North Dakota and Minnesota among 40 states to share $391.5M settlement related to Google's location-tracking practices

(Fargo, ND) -- Minnesota Attorney General Keith Ellison announced Monday that he and a bipartisan coalition of 40 attorneys general have reached a $391.5 million multi-state settlement with Google over its location-tracking practices relating to Google Account settings. This is the largest multi-state privacy settlement that attorneys general have ever reached. Minnesota will receive $8,251,975.29 from the settlement.  

“Big Tech companies need to be clear with us about when they’re collecting our location data and what they’re using for. They shouldn’t be able to collect it when we’ve told them not to. But this is what Google did,” Attorney General Ellison said. “Consumers should be able to control whether their online information — including their exact locations — are tracked and monetized.
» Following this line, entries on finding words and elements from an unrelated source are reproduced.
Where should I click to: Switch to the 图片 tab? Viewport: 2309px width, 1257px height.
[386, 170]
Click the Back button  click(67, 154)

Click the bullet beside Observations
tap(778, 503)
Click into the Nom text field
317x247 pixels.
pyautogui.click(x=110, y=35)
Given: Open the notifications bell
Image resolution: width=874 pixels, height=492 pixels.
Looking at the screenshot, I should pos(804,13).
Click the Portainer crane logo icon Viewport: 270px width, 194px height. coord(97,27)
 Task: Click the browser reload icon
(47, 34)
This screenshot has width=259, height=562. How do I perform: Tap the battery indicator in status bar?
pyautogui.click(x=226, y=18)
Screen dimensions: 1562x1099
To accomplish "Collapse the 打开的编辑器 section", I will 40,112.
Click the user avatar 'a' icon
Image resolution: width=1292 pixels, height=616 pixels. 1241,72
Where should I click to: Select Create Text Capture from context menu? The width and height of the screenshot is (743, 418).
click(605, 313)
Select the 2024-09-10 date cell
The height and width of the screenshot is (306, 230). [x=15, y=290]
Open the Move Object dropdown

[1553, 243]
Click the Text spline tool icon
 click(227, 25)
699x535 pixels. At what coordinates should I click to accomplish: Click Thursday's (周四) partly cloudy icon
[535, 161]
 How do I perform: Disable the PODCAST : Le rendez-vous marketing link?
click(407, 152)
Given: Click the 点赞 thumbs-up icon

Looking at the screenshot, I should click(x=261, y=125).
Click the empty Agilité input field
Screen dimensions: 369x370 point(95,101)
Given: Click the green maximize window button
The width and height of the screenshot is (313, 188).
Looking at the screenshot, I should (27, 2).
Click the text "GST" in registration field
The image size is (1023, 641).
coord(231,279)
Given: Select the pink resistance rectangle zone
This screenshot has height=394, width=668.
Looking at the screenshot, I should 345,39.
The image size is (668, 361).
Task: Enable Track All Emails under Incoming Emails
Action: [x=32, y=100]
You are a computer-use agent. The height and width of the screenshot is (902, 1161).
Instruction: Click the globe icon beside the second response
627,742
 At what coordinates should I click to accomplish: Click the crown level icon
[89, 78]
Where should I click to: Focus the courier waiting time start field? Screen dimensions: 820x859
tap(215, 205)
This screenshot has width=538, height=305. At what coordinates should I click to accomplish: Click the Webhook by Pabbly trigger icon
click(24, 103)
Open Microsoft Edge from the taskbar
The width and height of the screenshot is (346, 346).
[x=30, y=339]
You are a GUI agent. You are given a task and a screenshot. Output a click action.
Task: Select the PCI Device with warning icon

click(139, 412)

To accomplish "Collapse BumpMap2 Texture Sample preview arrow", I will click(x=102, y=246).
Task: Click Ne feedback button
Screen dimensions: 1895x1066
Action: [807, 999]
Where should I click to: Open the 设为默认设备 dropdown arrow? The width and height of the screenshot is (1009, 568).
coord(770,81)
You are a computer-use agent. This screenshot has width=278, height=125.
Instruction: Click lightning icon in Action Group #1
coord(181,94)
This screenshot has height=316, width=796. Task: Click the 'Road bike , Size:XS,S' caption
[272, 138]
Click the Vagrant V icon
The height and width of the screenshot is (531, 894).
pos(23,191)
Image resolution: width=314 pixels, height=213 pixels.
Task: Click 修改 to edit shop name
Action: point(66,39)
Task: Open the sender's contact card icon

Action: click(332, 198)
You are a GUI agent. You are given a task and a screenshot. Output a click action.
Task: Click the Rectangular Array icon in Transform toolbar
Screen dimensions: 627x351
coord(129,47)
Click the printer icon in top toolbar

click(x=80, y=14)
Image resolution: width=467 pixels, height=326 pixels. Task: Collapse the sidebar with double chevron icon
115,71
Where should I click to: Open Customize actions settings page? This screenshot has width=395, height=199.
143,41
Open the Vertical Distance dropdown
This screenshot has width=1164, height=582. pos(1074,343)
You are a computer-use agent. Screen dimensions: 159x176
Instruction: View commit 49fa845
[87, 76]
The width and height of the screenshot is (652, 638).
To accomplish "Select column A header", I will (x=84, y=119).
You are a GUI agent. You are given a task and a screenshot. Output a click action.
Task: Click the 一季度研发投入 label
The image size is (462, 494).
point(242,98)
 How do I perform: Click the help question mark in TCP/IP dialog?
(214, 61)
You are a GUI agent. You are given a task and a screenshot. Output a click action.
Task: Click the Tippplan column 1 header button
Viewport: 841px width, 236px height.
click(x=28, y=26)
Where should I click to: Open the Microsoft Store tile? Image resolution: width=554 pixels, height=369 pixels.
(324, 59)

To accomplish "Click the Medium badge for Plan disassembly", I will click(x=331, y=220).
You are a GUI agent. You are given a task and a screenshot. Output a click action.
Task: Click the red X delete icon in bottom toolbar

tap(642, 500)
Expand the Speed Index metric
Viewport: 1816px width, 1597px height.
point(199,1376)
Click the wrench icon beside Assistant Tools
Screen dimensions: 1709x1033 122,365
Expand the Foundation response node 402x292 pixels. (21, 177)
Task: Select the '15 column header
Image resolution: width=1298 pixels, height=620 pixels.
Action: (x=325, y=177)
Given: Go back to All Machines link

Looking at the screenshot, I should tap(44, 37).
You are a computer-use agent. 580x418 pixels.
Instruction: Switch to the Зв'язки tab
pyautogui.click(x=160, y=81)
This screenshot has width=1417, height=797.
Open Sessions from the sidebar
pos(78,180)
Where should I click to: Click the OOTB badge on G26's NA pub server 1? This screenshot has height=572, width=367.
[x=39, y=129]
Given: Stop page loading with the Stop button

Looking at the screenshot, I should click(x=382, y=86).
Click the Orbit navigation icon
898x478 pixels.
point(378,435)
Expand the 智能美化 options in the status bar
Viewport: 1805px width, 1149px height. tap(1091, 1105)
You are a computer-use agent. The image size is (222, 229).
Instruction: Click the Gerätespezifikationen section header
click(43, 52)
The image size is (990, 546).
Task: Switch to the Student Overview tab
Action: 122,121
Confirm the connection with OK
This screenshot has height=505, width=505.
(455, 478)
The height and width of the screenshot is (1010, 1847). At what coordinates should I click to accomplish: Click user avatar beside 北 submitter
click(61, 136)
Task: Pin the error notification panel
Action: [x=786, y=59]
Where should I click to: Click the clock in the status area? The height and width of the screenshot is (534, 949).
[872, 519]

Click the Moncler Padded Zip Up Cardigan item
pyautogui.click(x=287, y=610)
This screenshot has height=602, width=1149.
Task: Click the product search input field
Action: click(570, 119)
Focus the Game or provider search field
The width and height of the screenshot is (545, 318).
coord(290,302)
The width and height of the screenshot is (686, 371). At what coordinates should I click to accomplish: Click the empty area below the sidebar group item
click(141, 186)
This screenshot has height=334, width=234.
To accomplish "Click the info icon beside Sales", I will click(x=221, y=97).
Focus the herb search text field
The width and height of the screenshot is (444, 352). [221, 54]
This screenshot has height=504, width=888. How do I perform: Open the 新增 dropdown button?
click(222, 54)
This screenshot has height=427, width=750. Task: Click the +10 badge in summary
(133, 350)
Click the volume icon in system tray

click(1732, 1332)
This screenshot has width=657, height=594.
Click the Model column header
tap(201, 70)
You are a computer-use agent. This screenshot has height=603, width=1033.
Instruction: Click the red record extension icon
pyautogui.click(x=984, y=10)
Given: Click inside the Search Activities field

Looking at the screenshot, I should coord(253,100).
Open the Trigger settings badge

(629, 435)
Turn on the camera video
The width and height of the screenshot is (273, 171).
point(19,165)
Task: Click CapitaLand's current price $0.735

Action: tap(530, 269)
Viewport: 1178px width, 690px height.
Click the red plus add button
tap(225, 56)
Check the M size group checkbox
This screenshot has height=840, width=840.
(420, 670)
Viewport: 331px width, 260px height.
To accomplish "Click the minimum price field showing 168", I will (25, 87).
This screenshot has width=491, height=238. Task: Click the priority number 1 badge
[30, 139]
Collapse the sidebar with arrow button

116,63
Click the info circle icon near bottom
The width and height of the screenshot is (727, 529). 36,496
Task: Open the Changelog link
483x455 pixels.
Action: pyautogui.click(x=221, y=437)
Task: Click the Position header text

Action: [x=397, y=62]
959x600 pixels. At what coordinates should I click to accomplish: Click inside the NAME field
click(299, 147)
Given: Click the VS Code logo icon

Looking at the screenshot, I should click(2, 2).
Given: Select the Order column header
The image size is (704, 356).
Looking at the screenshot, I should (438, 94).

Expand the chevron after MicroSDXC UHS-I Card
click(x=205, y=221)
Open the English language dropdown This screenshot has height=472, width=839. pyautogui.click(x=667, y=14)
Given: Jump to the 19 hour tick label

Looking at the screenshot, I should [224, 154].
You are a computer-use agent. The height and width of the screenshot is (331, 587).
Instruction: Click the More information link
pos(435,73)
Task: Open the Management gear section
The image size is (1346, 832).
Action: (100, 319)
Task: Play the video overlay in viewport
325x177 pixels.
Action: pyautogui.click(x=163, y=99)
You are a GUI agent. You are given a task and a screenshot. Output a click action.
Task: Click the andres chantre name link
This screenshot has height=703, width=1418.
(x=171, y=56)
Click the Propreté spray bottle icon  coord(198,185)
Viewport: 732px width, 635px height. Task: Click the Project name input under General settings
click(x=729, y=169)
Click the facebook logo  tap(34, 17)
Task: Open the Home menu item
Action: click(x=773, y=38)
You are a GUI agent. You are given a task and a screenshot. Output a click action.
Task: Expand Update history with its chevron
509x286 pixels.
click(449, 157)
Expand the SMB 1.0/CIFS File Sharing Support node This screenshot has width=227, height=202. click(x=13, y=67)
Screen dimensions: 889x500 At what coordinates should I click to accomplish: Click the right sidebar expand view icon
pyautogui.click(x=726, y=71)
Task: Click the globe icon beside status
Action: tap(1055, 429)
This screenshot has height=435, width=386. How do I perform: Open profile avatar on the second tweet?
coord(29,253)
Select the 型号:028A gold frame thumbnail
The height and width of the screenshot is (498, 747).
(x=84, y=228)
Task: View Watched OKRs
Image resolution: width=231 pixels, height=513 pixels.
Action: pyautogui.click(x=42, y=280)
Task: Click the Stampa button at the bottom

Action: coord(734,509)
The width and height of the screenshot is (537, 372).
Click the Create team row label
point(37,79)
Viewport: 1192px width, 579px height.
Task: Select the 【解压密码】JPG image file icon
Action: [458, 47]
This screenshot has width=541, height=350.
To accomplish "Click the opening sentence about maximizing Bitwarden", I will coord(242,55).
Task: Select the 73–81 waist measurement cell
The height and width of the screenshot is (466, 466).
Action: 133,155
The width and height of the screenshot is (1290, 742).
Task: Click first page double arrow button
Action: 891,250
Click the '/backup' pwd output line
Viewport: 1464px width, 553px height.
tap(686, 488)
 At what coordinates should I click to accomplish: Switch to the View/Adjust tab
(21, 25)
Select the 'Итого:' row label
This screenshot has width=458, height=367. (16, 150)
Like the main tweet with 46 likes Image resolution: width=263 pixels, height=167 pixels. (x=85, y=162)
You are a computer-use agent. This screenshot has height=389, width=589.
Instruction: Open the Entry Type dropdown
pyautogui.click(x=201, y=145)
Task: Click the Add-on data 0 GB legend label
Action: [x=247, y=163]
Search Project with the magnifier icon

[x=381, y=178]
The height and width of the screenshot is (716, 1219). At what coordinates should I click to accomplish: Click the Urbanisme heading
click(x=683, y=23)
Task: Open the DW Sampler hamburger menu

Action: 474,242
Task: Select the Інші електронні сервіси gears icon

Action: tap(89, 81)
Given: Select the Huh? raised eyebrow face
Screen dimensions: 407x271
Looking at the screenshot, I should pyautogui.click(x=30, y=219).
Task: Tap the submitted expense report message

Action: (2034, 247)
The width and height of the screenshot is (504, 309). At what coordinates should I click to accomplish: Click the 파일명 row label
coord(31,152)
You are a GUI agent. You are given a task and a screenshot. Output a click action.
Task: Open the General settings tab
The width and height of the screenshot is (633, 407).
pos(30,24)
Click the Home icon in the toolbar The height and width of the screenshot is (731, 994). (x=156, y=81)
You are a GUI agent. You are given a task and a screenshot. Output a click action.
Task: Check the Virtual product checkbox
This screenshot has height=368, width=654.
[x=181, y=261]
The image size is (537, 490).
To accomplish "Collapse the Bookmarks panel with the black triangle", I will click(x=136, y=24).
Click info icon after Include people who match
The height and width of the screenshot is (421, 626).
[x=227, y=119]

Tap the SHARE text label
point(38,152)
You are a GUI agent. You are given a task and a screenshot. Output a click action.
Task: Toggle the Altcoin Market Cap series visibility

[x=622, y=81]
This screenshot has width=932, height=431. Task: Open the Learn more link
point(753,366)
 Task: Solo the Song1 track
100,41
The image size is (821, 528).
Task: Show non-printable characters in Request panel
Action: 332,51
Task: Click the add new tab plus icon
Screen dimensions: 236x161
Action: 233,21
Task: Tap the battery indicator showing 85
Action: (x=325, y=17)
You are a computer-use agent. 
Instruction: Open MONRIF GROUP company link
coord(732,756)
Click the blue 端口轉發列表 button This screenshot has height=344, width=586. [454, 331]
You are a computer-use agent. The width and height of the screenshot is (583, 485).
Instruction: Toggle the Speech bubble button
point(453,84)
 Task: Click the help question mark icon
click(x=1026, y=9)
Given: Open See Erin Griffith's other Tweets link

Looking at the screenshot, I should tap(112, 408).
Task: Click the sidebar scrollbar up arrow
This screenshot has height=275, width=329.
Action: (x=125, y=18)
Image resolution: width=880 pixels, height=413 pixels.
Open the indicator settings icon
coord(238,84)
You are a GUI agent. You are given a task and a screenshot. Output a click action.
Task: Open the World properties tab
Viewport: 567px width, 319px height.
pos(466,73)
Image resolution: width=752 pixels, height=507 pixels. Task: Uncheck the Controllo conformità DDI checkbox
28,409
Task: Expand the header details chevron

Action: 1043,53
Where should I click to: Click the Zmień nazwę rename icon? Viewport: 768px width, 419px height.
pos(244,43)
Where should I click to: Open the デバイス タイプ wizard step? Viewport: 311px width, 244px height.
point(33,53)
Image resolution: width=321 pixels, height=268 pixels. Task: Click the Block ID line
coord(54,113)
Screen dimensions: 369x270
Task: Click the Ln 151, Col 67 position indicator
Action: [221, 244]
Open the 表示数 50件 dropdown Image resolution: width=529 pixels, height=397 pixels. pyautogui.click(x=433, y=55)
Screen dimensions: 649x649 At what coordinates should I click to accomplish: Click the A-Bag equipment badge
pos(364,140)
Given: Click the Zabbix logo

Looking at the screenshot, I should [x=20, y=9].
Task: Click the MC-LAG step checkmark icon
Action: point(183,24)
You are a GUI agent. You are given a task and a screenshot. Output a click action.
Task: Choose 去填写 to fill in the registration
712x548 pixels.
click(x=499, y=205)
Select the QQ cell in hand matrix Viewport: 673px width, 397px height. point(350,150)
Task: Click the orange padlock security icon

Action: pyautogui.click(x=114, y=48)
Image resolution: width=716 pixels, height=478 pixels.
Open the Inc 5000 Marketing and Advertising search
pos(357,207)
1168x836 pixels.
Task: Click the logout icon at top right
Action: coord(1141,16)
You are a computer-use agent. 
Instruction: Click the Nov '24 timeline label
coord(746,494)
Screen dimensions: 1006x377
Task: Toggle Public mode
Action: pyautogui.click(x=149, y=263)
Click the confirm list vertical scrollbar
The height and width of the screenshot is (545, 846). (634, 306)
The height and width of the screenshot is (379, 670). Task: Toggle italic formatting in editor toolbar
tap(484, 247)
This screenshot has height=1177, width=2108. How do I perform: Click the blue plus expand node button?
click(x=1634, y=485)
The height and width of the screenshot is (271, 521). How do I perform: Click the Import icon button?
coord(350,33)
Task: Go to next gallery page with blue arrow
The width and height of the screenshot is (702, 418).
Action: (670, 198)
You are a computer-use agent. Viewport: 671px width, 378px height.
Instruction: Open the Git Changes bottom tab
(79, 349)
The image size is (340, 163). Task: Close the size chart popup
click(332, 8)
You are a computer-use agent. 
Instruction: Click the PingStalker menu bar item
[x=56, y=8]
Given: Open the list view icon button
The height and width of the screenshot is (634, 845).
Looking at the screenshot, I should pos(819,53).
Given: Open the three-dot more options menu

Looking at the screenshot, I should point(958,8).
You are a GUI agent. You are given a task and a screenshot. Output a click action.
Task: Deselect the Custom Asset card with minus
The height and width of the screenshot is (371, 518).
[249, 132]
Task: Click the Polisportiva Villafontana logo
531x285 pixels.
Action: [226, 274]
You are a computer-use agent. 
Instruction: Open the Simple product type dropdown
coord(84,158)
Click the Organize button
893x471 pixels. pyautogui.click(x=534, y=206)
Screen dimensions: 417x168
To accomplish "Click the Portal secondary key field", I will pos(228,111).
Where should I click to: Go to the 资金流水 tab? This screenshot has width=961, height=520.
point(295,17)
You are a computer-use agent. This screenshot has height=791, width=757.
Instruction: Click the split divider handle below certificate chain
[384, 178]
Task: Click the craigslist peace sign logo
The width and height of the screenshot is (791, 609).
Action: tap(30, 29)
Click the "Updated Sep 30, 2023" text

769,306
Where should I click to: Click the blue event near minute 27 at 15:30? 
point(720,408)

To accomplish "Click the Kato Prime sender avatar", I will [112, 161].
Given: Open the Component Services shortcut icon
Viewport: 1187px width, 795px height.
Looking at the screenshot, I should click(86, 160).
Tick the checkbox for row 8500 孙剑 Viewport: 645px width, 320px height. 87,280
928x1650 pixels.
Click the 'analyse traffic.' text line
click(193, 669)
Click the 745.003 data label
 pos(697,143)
Minnesota joined a bipartisan coalition of 40 states to investigate Google when it became clear they lied to consumers about whether they were tracking consumers’ locations. That was wrong and we couldn’t let it continue, so we took action that resulted in this historic settlement.” 

The attorneys general opened the Google investigation following a 2018 Associated Press article that revealed Google “records your movements even when you explicitly tell it not to.” 

Attorneys general from North Dakota and South Dakota participated in the suit.  There is no word yet on how much those states will receive in the settlement.